> **Information given**
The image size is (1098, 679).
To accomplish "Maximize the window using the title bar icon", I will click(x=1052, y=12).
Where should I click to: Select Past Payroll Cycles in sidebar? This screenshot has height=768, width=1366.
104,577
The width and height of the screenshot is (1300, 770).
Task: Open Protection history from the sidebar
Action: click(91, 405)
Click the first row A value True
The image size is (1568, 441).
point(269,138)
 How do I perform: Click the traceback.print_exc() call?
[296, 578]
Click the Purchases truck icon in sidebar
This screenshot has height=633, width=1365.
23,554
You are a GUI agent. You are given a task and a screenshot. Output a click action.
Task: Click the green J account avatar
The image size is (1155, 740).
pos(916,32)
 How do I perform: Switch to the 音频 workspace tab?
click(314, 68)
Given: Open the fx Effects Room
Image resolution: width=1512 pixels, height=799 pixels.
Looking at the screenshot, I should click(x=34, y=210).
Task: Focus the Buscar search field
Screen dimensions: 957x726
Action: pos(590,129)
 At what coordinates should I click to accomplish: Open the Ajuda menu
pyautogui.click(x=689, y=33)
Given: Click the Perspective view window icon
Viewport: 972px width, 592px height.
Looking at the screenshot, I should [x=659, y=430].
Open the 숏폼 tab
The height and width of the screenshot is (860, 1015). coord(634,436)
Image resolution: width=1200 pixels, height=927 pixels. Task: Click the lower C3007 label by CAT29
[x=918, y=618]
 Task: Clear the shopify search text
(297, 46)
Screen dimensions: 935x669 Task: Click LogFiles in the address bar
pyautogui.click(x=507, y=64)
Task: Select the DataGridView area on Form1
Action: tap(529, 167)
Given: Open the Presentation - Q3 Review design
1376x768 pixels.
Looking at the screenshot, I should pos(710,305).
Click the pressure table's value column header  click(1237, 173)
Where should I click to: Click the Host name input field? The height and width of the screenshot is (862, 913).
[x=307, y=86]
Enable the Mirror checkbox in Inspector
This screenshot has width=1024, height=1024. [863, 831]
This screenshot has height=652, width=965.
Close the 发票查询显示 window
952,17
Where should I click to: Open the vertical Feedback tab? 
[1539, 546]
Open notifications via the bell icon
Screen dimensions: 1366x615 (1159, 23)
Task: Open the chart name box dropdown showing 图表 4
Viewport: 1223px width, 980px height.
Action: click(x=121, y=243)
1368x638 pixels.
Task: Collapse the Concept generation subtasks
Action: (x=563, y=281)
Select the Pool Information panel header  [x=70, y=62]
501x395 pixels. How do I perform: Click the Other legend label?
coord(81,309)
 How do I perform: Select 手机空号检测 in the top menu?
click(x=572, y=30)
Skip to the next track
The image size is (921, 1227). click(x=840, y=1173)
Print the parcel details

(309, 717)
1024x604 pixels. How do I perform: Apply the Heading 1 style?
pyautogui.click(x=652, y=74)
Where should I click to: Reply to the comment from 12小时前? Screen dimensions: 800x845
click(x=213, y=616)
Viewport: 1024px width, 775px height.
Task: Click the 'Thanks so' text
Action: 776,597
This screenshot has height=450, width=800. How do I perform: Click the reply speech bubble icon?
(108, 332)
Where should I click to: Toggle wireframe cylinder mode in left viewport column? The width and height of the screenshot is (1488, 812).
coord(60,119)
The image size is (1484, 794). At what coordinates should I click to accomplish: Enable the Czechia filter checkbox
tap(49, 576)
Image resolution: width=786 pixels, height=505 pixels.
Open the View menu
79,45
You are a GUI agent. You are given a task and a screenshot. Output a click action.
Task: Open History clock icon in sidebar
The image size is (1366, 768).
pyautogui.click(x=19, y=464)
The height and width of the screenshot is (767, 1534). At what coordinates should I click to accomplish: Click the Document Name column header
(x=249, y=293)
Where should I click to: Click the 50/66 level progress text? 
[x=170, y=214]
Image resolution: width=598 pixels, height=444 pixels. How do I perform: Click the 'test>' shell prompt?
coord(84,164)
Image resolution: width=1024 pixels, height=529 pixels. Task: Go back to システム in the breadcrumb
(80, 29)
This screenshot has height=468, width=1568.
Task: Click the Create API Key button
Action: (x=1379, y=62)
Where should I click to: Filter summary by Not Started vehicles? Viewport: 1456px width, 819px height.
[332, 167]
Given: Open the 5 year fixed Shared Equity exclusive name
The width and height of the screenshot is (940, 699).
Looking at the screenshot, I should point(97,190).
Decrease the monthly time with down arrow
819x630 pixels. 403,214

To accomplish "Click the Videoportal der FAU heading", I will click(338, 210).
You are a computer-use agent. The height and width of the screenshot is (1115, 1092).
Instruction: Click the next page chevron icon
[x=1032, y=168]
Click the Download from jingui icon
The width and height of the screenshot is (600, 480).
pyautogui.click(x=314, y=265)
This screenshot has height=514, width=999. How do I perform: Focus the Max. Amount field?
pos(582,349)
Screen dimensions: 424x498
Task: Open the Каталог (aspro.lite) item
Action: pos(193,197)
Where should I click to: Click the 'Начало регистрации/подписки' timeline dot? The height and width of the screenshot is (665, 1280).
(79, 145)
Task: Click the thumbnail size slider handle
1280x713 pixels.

> **Exercise details**
Where the string "value" shows up in the listing above, copy the line that holds it.

> **Task solution**
Click the first row A value True
Click the pressure table's value column header  click(1237, 173)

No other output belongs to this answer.